__小练习__:
把材料中从包含“Where should I click to: Click the chevron”的那一行起、到包含“will click(81, 579).”的那一行为止的所有行一字不差地抄写下来，首尾两行都要抄。

__原始材料__:
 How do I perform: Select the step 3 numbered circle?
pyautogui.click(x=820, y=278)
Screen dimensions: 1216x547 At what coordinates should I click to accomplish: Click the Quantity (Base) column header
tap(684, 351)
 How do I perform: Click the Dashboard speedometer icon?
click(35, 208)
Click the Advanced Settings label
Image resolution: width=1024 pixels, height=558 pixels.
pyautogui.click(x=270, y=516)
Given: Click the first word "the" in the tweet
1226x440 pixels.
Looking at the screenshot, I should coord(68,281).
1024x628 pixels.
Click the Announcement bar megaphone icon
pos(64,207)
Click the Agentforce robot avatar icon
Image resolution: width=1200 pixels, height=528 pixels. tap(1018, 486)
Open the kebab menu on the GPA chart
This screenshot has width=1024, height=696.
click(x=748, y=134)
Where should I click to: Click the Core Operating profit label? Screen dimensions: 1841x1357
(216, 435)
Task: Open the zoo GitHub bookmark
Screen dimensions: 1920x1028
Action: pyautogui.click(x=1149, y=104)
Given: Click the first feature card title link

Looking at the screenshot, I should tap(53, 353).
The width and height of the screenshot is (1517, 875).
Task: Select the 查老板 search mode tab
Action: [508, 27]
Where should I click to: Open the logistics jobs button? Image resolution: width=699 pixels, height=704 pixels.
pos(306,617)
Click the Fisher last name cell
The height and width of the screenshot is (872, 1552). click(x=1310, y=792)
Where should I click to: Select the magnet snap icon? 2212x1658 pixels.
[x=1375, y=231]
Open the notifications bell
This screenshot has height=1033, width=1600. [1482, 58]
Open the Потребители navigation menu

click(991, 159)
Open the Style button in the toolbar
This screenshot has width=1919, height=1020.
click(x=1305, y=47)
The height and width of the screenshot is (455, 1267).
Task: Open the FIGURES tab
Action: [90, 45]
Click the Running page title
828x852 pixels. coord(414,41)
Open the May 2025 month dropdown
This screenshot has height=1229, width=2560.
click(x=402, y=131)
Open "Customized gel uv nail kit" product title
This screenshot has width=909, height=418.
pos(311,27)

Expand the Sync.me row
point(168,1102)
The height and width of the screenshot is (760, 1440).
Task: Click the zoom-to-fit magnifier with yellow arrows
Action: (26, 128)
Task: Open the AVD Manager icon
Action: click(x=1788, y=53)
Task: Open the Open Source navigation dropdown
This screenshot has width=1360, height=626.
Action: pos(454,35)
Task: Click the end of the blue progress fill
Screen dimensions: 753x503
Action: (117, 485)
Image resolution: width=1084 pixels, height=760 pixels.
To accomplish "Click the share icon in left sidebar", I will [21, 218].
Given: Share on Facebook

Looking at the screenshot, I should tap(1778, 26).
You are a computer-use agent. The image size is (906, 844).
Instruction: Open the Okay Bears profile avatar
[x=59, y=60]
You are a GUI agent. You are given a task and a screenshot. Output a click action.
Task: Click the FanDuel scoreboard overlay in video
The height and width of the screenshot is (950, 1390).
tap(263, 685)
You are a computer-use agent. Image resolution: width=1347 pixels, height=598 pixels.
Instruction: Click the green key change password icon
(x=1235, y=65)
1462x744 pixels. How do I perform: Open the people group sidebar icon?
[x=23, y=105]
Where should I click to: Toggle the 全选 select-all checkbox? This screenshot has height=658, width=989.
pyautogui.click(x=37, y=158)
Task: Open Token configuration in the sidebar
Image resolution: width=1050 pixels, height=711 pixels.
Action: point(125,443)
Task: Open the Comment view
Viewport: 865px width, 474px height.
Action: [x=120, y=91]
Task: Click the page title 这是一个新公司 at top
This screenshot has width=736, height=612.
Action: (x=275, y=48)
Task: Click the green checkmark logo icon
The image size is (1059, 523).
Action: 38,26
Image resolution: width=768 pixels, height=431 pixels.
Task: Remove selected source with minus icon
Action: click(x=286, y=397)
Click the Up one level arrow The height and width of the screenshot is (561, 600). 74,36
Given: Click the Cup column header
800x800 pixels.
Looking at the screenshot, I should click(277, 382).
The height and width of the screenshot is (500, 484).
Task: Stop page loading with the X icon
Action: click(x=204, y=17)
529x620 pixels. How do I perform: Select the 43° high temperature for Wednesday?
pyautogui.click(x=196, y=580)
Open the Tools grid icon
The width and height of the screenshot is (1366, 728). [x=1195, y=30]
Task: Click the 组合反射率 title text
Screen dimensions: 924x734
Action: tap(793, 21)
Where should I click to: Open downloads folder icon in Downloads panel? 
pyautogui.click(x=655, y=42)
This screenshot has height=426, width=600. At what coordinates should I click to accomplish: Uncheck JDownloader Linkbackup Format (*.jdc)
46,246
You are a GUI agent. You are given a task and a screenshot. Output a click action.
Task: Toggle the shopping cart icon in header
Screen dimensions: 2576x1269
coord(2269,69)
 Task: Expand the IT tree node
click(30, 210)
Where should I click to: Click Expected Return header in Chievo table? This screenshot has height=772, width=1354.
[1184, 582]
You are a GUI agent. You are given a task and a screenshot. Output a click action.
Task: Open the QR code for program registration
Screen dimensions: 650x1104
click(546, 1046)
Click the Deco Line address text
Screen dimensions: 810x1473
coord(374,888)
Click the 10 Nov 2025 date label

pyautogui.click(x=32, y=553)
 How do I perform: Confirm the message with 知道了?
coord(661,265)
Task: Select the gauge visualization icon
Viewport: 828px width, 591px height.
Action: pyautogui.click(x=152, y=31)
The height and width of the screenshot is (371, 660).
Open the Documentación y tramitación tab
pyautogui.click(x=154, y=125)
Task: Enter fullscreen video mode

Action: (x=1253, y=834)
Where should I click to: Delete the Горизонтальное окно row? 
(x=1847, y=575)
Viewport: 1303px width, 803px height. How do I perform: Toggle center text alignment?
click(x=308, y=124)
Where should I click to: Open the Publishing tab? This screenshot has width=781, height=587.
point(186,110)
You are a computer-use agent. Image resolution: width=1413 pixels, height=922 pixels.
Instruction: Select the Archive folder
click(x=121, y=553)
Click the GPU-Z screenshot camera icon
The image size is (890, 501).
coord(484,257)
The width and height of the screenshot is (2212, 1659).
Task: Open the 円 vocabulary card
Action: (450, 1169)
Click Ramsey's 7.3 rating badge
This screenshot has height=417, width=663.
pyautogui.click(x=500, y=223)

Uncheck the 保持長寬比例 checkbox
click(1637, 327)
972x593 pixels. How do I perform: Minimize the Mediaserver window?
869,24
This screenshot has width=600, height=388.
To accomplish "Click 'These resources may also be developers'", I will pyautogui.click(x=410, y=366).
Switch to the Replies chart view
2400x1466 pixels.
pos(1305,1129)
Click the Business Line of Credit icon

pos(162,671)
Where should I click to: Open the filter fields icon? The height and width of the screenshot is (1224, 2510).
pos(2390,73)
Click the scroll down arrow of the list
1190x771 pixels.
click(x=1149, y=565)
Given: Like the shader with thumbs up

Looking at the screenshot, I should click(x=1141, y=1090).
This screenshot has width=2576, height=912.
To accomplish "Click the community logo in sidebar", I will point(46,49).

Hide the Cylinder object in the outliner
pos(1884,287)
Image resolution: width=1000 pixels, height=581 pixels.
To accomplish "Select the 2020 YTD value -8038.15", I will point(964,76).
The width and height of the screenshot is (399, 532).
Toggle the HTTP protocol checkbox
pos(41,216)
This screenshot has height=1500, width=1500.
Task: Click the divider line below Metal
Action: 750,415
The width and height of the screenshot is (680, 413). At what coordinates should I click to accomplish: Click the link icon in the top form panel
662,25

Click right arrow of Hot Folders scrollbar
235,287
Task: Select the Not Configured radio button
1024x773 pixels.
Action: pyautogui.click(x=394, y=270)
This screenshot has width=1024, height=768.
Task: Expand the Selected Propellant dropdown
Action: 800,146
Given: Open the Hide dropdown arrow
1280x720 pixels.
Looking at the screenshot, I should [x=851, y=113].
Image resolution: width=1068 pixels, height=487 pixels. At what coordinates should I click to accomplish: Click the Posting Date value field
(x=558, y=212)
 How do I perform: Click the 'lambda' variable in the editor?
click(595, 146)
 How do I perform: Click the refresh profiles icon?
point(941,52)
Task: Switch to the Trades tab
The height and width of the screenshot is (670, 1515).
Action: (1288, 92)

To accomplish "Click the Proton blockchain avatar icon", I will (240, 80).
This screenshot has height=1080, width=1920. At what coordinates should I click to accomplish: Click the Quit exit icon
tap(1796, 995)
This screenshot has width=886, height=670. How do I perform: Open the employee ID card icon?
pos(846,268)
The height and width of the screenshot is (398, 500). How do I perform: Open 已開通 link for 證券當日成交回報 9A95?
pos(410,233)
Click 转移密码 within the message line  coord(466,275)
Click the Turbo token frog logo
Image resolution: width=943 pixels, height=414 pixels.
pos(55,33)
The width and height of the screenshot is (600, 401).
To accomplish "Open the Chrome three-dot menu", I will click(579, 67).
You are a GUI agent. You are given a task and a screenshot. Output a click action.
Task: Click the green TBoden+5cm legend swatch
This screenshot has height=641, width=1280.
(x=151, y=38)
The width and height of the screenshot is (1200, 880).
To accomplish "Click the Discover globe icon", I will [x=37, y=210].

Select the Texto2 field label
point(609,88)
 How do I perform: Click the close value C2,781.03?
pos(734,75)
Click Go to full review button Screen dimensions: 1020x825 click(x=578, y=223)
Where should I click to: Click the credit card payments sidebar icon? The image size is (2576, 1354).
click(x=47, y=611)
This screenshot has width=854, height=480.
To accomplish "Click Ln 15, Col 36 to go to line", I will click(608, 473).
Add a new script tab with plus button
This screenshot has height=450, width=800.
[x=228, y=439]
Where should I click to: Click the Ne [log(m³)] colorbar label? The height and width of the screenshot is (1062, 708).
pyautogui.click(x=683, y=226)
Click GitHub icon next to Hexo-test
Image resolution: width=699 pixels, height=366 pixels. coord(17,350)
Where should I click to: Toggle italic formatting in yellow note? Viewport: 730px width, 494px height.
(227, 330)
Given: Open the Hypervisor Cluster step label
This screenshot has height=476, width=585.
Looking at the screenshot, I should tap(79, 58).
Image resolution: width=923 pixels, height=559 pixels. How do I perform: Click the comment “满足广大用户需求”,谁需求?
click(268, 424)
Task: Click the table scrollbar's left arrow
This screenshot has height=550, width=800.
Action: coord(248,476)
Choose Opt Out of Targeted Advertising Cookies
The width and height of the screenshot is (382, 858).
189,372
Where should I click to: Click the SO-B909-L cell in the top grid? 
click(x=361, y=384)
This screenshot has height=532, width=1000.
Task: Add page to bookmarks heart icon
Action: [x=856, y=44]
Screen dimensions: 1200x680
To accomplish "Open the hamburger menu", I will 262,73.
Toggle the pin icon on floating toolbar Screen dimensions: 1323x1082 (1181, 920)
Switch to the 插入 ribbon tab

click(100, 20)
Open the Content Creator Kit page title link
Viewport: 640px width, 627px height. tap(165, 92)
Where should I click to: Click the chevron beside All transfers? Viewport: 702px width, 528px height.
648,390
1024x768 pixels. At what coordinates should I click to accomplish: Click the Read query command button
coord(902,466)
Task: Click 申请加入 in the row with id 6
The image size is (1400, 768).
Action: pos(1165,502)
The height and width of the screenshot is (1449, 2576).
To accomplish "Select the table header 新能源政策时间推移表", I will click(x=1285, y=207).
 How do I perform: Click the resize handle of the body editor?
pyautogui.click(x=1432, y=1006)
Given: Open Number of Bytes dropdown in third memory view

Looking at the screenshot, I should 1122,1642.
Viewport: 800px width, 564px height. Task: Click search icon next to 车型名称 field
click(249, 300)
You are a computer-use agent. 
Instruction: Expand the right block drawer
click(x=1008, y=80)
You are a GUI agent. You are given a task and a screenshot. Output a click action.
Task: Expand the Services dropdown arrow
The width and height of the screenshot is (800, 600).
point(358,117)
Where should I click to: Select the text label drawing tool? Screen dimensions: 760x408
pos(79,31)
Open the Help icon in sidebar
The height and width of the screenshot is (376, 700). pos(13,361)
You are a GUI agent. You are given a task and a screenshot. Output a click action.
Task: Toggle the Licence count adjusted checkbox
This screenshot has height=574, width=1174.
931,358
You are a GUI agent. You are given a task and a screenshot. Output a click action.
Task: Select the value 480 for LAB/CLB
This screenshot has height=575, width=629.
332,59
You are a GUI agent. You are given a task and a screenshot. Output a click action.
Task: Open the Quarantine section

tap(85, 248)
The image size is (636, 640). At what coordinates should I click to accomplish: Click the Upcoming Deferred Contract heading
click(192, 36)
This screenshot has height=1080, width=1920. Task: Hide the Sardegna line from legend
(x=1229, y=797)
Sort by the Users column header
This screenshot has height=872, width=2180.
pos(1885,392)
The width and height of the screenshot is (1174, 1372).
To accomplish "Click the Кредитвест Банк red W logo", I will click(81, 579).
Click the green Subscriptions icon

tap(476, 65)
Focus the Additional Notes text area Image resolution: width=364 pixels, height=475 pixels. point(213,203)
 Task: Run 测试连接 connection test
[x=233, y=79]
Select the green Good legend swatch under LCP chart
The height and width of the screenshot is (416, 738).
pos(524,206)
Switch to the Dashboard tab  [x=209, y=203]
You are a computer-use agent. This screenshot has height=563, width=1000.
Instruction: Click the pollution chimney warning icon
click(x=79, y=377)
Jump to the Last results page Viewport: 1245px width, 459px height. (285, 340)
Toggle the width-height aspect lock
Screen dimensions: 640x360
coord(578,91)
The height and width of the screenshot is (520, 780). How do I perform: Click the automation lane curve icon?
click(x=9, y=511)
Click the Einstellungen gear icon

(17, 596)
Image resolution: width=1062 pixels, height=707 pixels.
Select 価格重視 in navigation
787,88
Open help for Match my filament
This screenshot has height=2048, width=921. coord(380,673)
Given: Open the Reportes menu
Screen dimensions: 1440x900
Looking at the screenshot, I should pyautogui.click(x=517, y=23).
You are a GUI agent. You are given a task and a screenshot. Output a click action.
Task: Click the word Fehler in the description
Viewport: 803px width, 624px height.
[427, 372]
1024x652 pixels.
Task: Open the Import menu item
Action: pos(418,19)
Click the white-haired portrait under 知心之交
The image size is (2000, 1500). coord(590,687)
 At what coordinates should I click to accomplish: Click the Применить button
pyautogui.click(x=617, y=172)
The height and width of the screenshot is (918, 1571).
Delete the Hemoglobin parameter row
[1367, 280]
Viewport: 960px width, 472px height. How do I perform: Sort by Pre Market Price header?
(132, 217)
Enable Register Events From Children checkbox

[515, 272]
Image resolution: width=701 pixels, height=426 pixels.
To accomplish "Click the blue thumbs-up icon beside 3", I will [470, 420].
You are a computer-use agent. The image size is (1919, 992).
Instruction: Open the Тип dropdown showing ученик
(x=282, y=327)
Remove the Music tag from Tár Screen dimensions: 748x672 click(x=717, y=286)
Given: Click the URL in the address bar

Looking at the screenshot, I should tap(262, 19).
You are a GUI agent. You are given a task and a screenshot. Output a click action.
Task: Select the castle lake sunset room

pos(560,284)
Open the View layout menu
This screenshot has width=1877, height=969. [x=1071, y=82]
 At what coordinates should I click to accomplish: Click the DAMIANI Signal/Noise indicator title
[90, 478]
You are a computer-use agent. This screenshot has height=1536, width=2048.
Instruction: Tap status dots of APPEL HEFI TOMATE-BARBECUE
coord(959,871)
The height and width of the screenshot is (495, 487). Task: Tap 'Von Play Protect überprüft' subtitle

__本题答案__:
Where should I click to: Click the chevron beside All transfers? Viewport: 702px width, 528px height.
648,390
1024x768 pixels. At what coordinates should I click to accomplish: Click the Read query command button
coord(902,466)
Task: Click 申请加入 in the row with id 6
The image size is (1400, 768).
Action: pos(1165,502)
The height and width of the screenshot is (1449, 2576).
To accomplish "Select the table header 新能源政策时间推移表", I will click(x=1285, y=207).
 How do I perform: Click the resize handle of the body editor?
pyautogui.click(x=1432, y=1006)
Given: Open Number of Bytes dropdown in third memory view

Looking at the screenshot, I should 1122,1642.
Viewport: 800px width, 564px height. Task: Click search icon next to 车型名称 field
click(249, 300)
You are a computer-use agent. 
Instruction: Expand the right block drawer
click(x=1008, y=80)
You are a GUI agent. You are given a task and a screenshot. Output a click action.
Task: Expand the Services dropdown arrow
The width and height of the screenshot is (800, 600).
point(358,117)
Where should I click to: Select the text label drawing tool? Screen dimensions: 760x408
pos(79,31)
Open the Help icon in sidebar
The height and width of the screenshot is (376, 700). pos(13,361)
You are a GUI agent. You are given a task and a screenshot. Output a click action.
Task: Toggle the Licence count adjusted checkbox
This screenshot has height=574, width=1174.
931,358
You are a GUI agent. You are given a task and a screenshot. Output a click action.
Task: Select the value 480 for LAB/CLB
This screenshot has height=575, width=629.
332,59
You are a GUI agent. You are given a task and a screenshot. Output a click action.
Task: Open the Quarantine section

tap(85, 248)
The image size is (636, 640). At what coordinates should I click to accomplish: Click the Upcoming Deferred Contract heading
click(192, 36)
This screenshot has height=1080, width=1920. Task: Hide the Sardegna line from legend
(x=1229, y=797)
Sort by the Users column header
This screenshot has height=872, width=2180.
pos(1885,392)
The width and height of the screenshot is (1174, 1372).
To accomplish "Click the Кредитвест Банк red W logo", I will click(81, 579).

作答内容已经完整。